Appeal from Circuit Court, Jefferson County; John McKinley, Judge.

Edwin R. Hicks was convicted of manslaughter in the first degree and he appeals. Affirmed in part and remanded.

Certiorari denied by Supreme Court in Hicks v. State, 108 So 614.

Altman & Taylor and Fred G. Koenig, all of Birmingham, for appellant.

Harwell G. Davis, Atty. Gen., and Chas. H Brown, Asst. Atty. Gen., for the State.

SAMFORD J.

The contention of appellant as to refused charge No. 1 is not sustained by the record. The court properly charged the jury as to what constitutes the "curtilage" of a dwelling. Madry v. State, 201 Ala. 512, 78 So. 866.

The trial judge in a careful and explicit manner charged the jury as to all the different degrees of homicide, as to self-defense under every phase in which it was presented, and as to the presumption of innocence and a reasonable doubt. Having done this the court gave at the request of defendant 39 charges emphasizing the defendant's contentions. There were only 12 written charges refused to defendant. Some of these refused charges have been expressly condemned by this court and the Supreme Court and none of them present any new or novel propositions of law. Where these charges state correct principles of law they are fully covered in the oral charge and the given charges.

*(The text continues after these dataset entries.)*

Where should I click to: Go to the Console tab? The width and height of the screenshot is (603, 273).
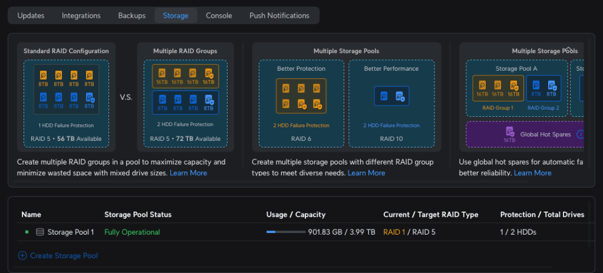click(x=219, y=16)
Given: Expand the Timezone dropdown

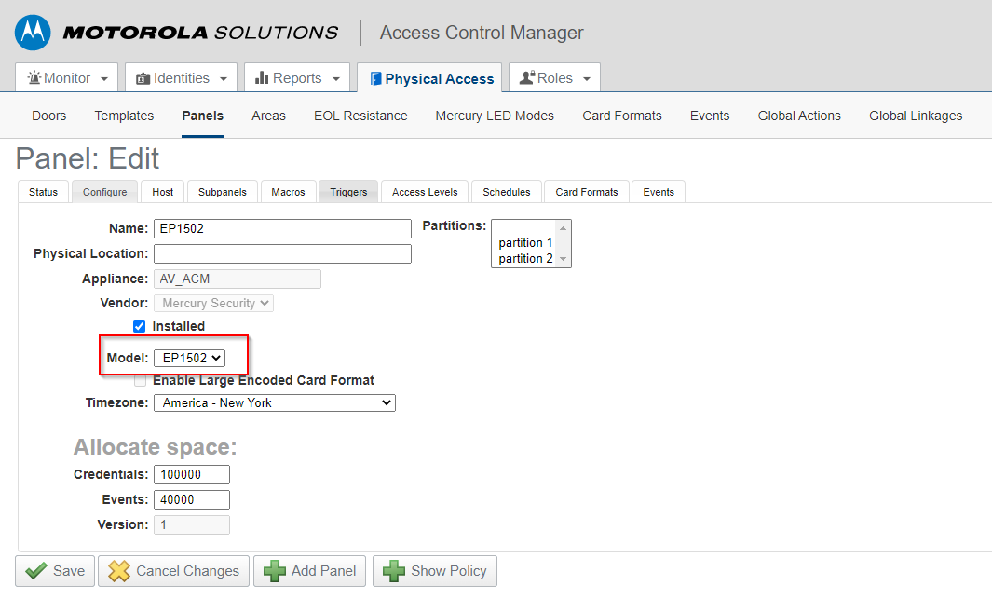Looking at the screenshot, I should coord(274,402).
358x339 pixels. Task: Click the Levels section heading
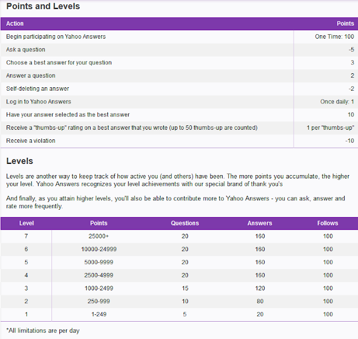click(x=20, y=161)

Coming to a consideration of exceptions reserved to the admission of testimony, we deem it unnecessary to pass upon each specifically, many of them being of no merit and such as occur in the trial of hotly contested cases, where due deliberation and consideration in reserving exceptions is rarely the rule. When, however, these exceptions possess merit, this court will point out by specific ruling the law as it sees it, although this is sometimes rendered difficult by reason of a mass of exceptions of no merit whatever.

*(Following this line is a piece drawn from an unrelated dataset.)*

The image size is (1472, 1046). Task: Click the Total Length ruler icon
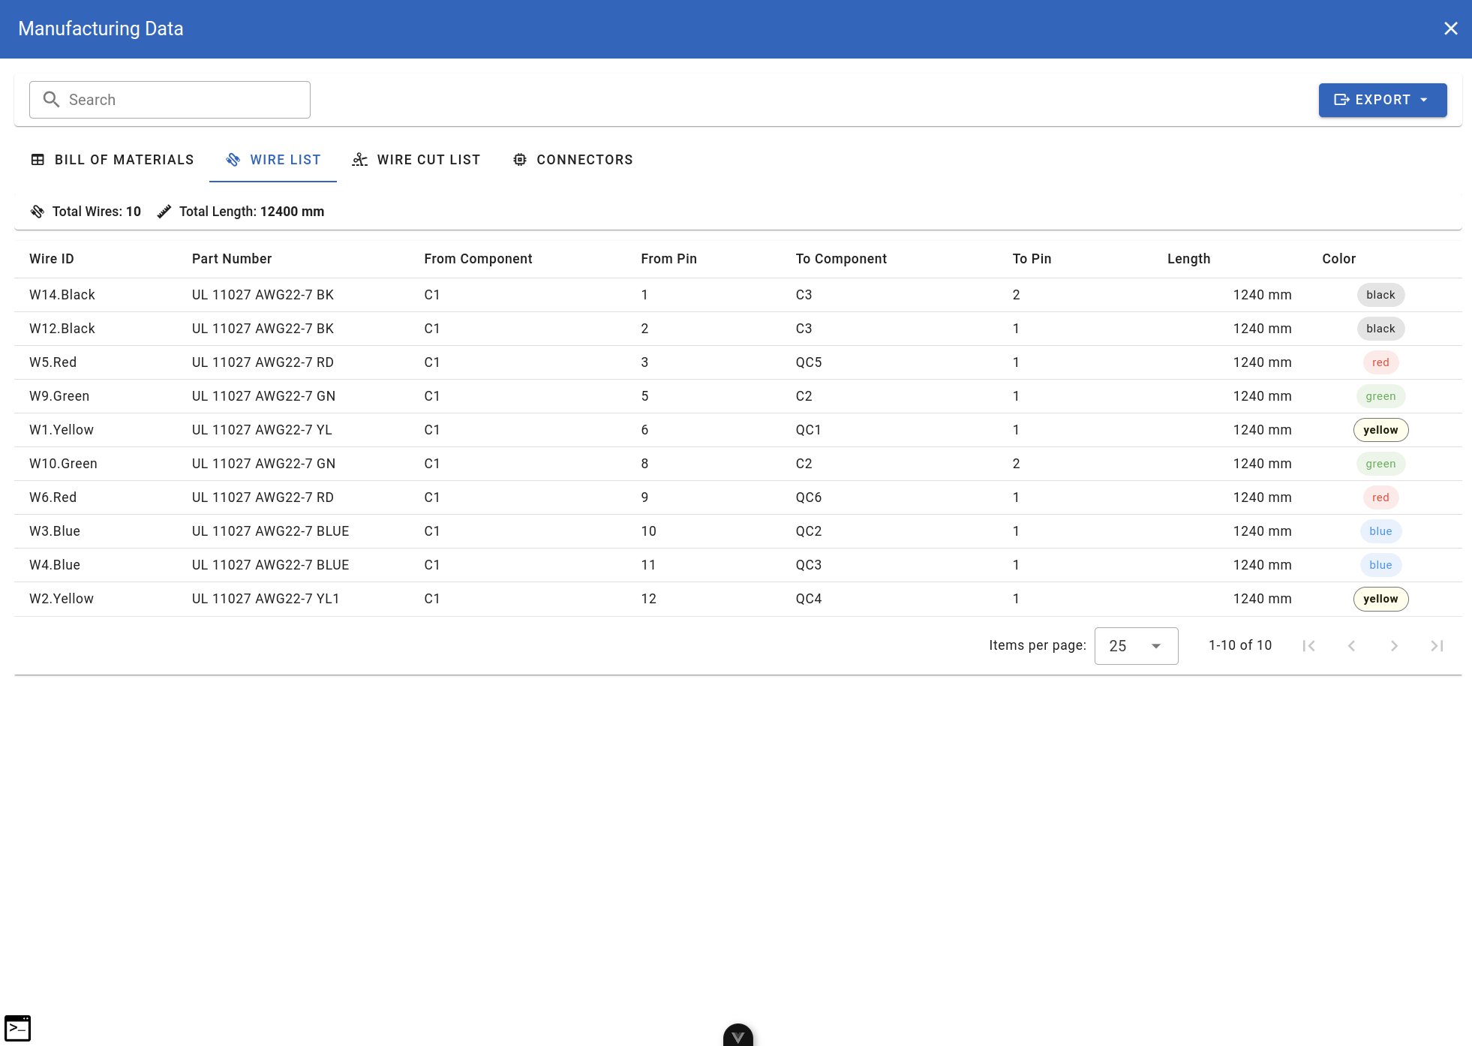[x=164, y=212]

In a homicide case growing out of a mutual rencounter, the age, weight, height, and health of the parties engaged in the difficulty are relevant and proper inquiries to go to the jury that they may have with them, in considering their verdict, these facts, as affecting the acts and motives of the parties concerned.

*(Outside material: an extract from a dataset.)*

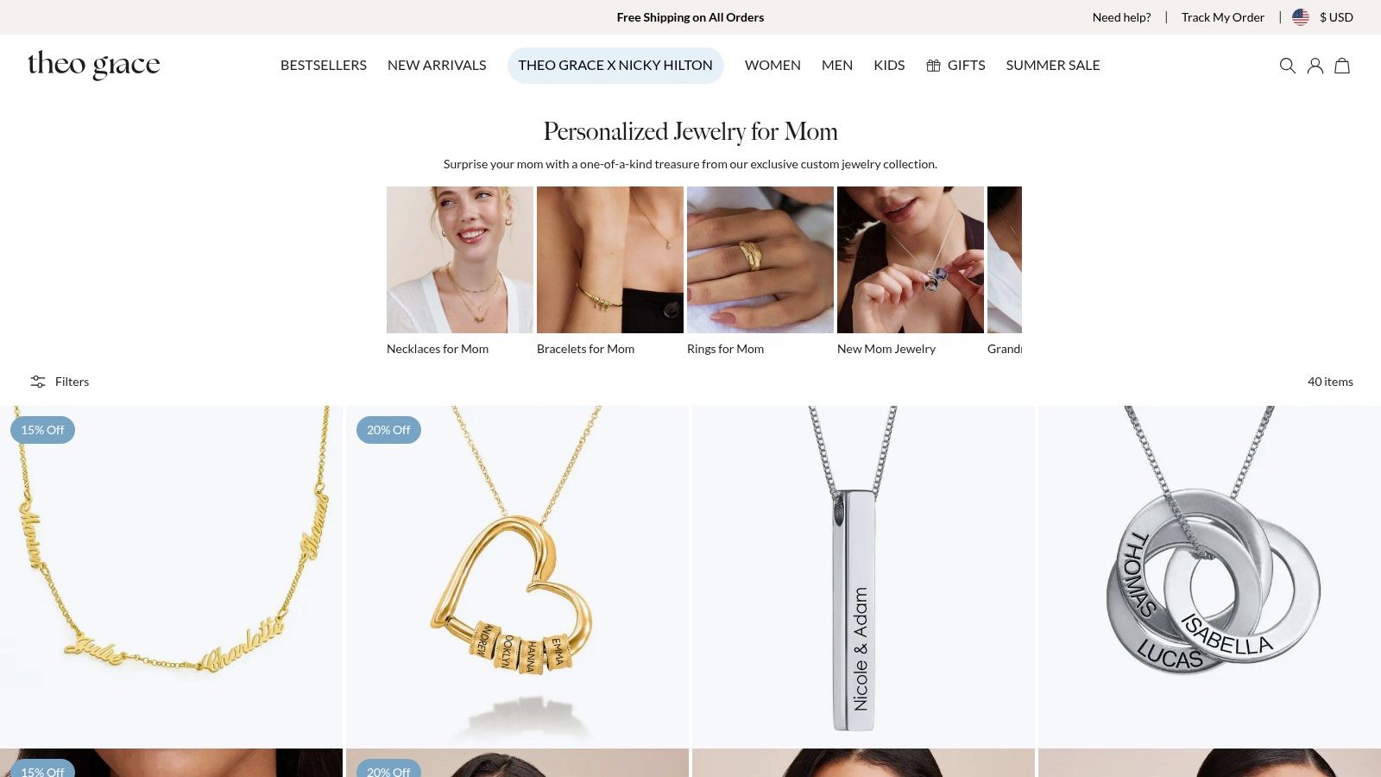Click the Filters slider icon
The image size is (1381, 777).
[x=38, y=382]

At the time the witness Caulie Clayton was being examined, the place of residence of deceased was immaterial, as was also the relationship between deceased and his family. No connection between these facts and the issues in the case had been shown or were offered to be shown. All of those questions asked on cross-examination of state's witness seeking to show the relationship existing between deceased, his wife, and members of his family were res inter alios acta. To all of these questions objections by the state were properly sustained.

A map of the locus in quo and the surroundings was drawn on a blackboard and used by witnesses in connection with their testimony describing the place where the killing took place. That map is not in the record, and hence we are without the proper data which would enable us to pass intelligently upon all those exceptions involving location, distances, houses etc. We assume, therefore, that the map furnished sufficient evidence to sustain the trial court in his various rulings on the admission of this...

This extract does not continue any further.